▶ _簡短任務_: 把講 Go 線程創建的那段文字,從“mp.nextp.set(_p_)”開始,一直到“newosproc(mp, unsafe.Pointer(mp.g0.stack.hi))”(包括這句),原樣抄錄下來。

普通線程就是我們 G/P/M 模型里的 M 了,M 對應的就是操作系統的線程。

線程創建

上面在創建 sysmon 線程的時候也看到了,創建線程的函數是 newm。

graph TD
newm --> newm1
newm1 --> newosproc
newosproc --> clone

最終會走到 linux 創建線程的系統調用 clone ,代碼里大段和 cgo 相關的內容我們就不關心了,摘掉 cgo 相關的邏輯后的代碼如下:

// 創建一個新的 m。該 m 會在啟動時調用函數 fn,或者 schedule 函數
// fn 需要是 static 類型,且不能是在堆上分配的閉包。
// 運行 m 時,m.p 是有可能為 nil 的,所以不允許 write barriers
//go:nowritebarrierrec
func newm(fn func(), _p_ *p) {
    mp := allocm(_p_, fn)
    mp.nextp.set(_p_)
    mp.sigmask = initSigmask
    newm1(mp)
}

傳入的 p 會被賦值給 m 的 nextp 成員,在 m 執行 schedule 時,會將 nextp 拿出來,進行之后真正的綁定操作(其實就是把 nextp 賦值為 nil,并把這個 nextp 賦值給 m.p,把 m 賦值給 p.m)。

func newm1(mp *m) {
    execLock.rlock() // Prevent process clone.
    newosproc(mp, unsafe.Pointer(mp.g0.stack.hi))
    execLock.runlock()

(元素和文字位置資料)
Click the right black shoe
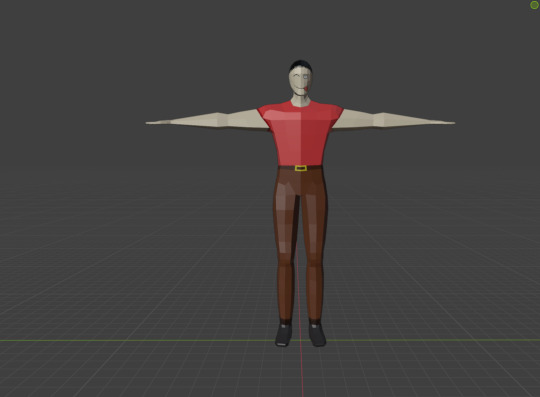Image resolution: width=540 pixels, height=397 pixels. [x=317, y=335]
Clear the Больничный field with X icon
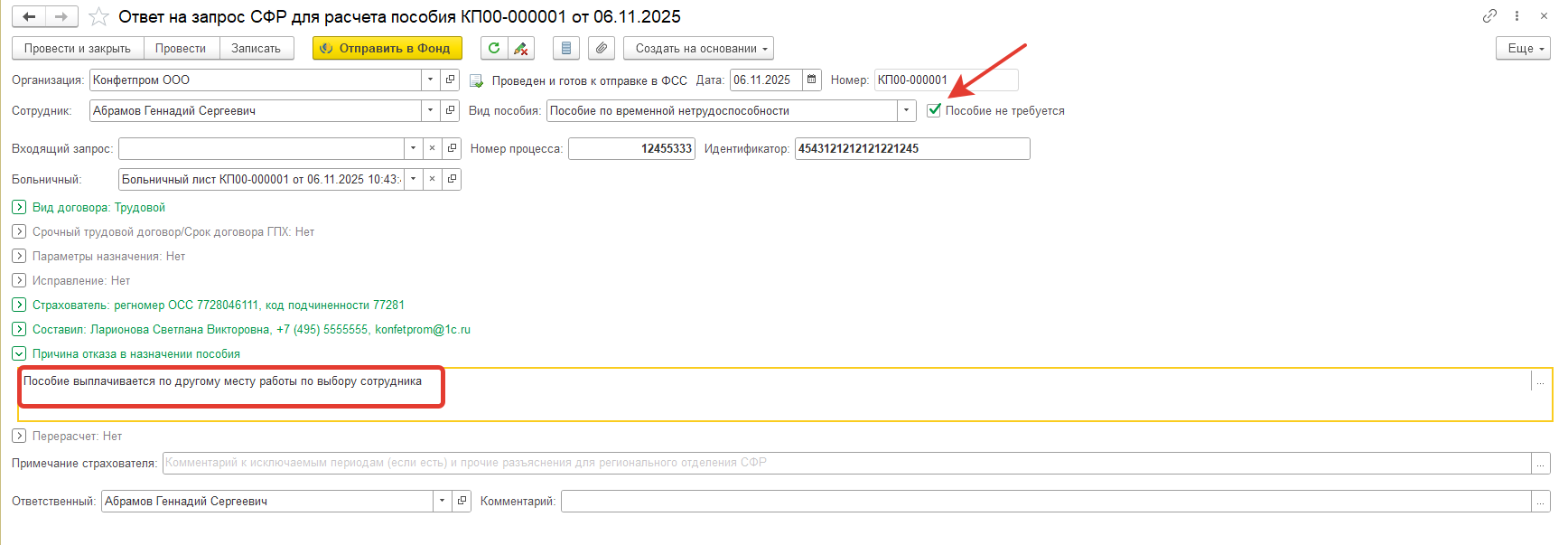This screenshot has height=545, width=1568. [x=433, y=180]
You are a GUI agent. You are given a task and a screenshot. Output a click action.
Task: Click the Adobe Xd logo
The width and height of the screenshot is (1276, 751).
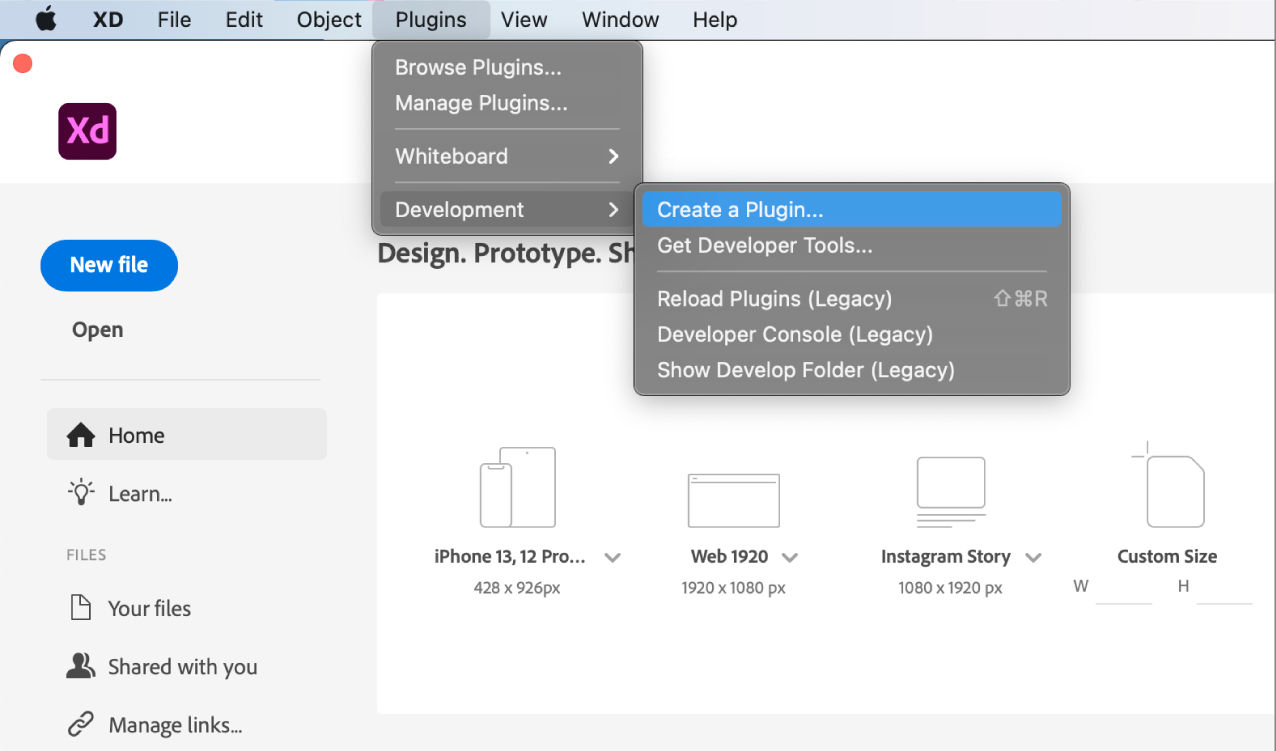[x=87, y=130]
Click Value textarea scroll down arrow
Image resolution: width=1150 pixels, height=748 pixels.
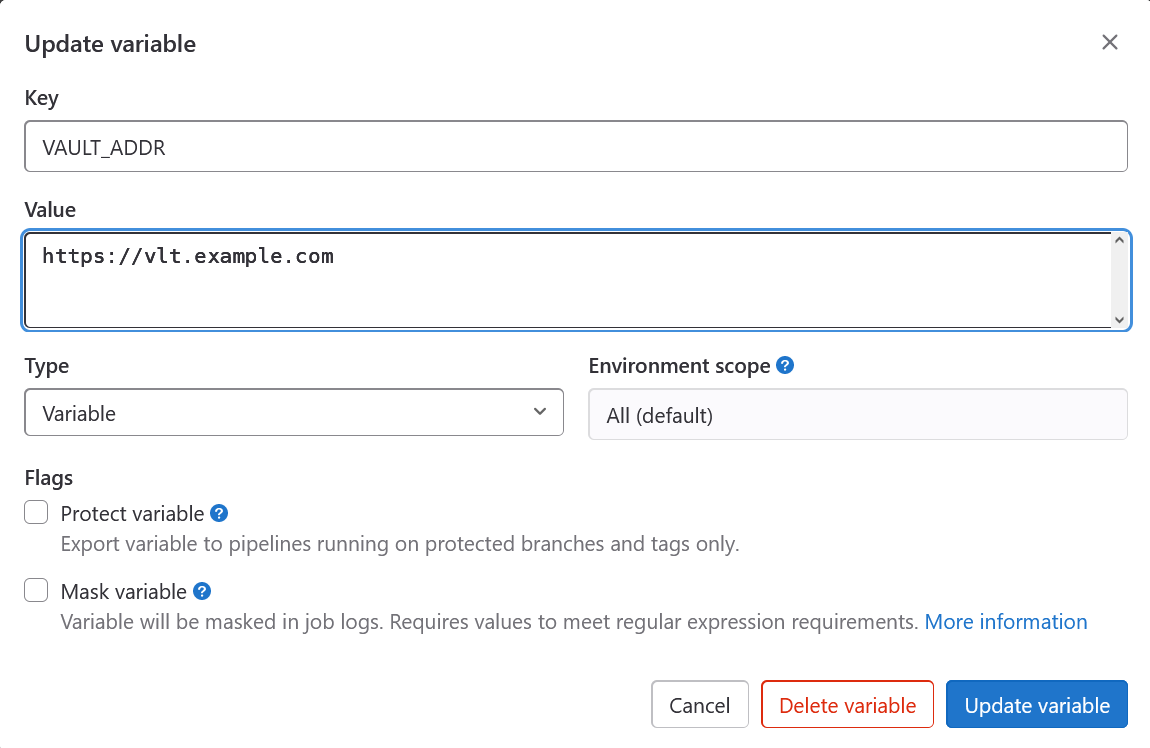coord(1119,319)
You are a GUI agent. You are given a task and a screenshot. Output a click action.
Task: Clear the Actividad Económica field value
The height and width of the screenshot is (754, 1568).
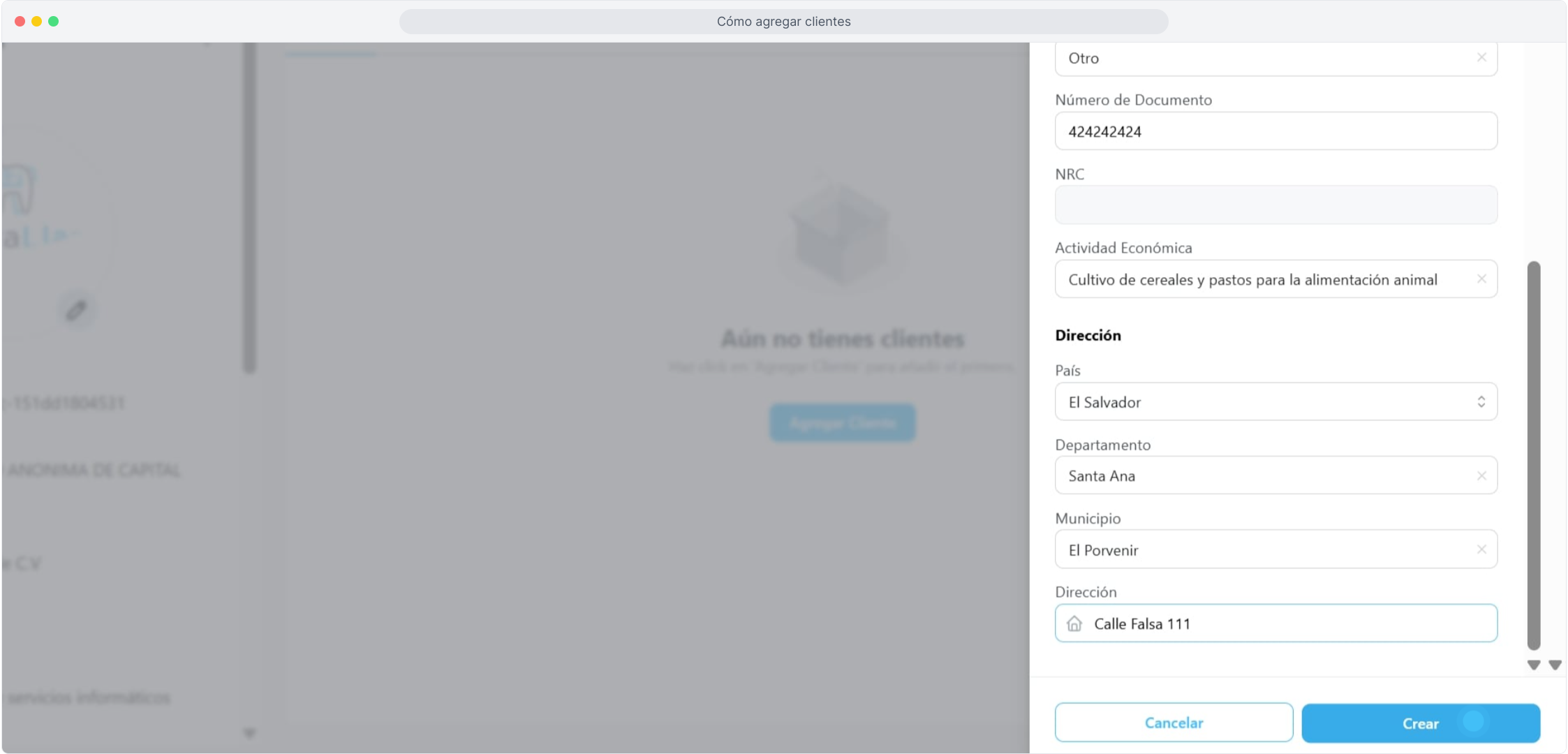pyautogui.click(x=1481, y=279)
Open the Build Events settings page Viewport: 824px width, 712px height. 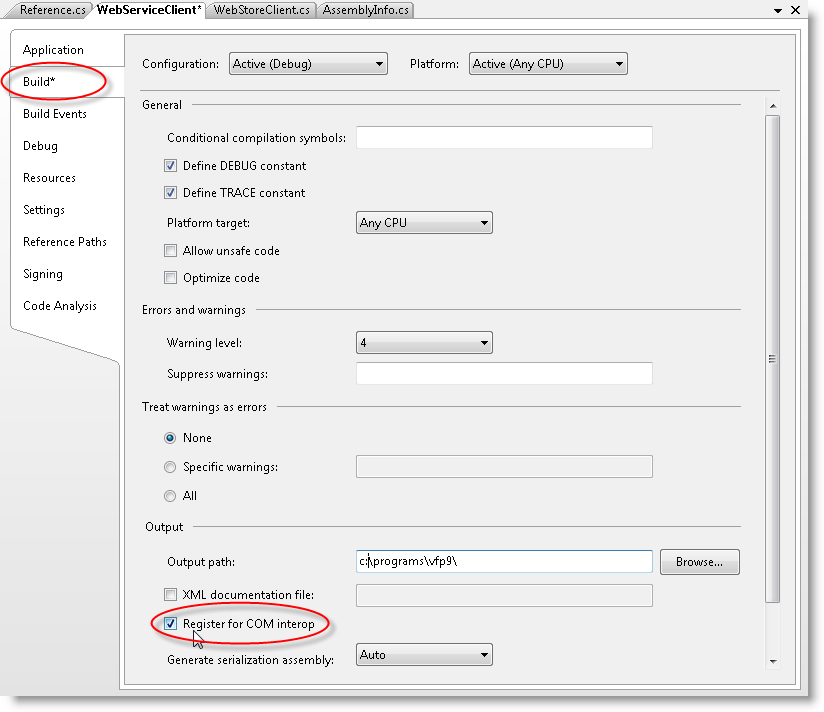click(53, 113)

▶ _答案如下_:
mp.nextp.set(_p_)
    mp.sigmask = initSigmask
    newm1(mp)
}

傳入的 p 會被賦值給 m 的 nextp 成員,在 m 執行 schedule 時,會將 nextp 拿出來,進行之后真正的綁定操作(其實就是把 nextp 賦值為 nil,并把這個 nextp 賦值給 m.p,把 m 賦值給 p.m)。

func newm1(mp *m) {
    execLock.rlock() // Prevent process clone.
    newosproc(mp, unsafe.Pointer(mp.g0.stack.hi))